Task objective =
Pull out every line in the records that contains the string "resolution", and copy each one unchanged.

Provided records =
○ ○ ○
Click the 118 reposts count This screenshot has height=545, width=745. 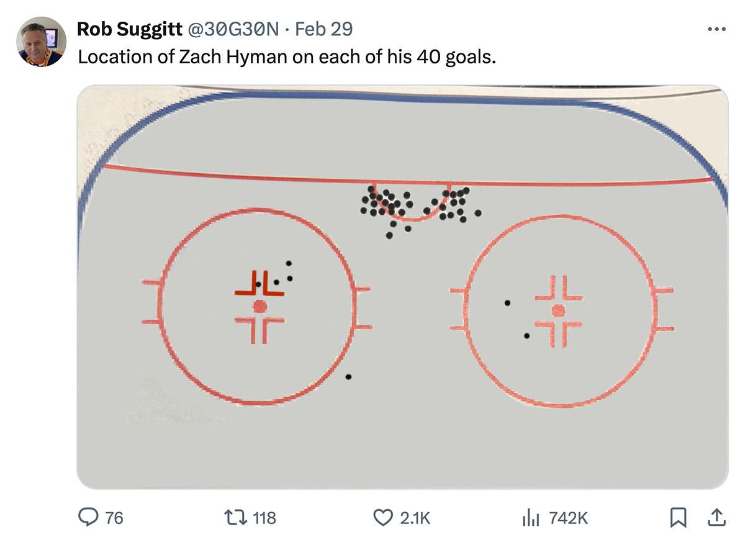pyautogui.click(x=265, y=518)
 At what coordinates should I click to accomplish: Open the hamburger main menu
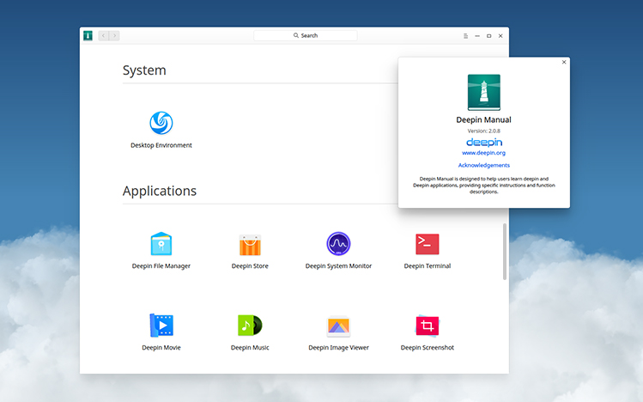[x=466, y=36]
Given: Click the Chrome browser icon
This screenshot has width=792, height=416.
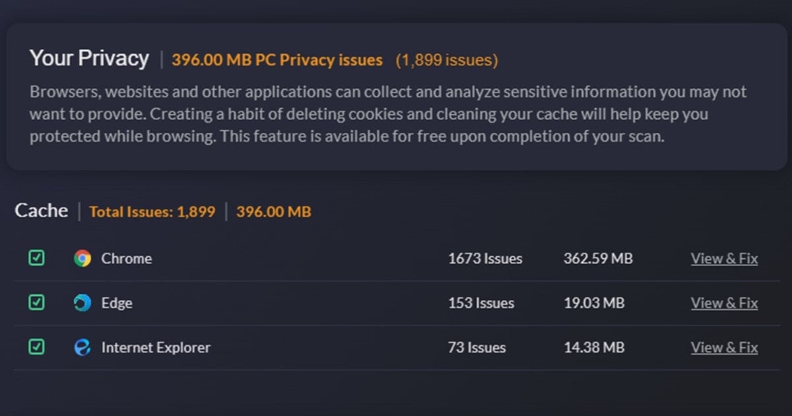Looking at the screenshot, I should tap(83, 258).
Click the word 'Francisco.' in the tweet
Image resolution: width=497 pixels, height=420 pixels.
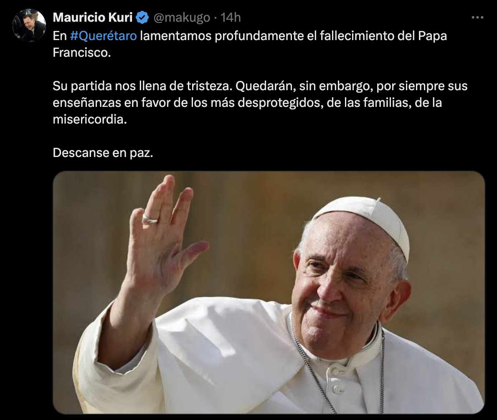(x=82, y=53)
○ ○ ○
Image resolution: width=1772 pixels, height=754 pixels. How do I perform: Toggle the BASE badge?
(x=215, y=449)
○ ○ ○
Correct output =
Image resolution: width=497 pixels, height=420 pixels.
Image resolution: width=1772 pixels, height=754 pixels. How do I perform: Toggle the BASE badge?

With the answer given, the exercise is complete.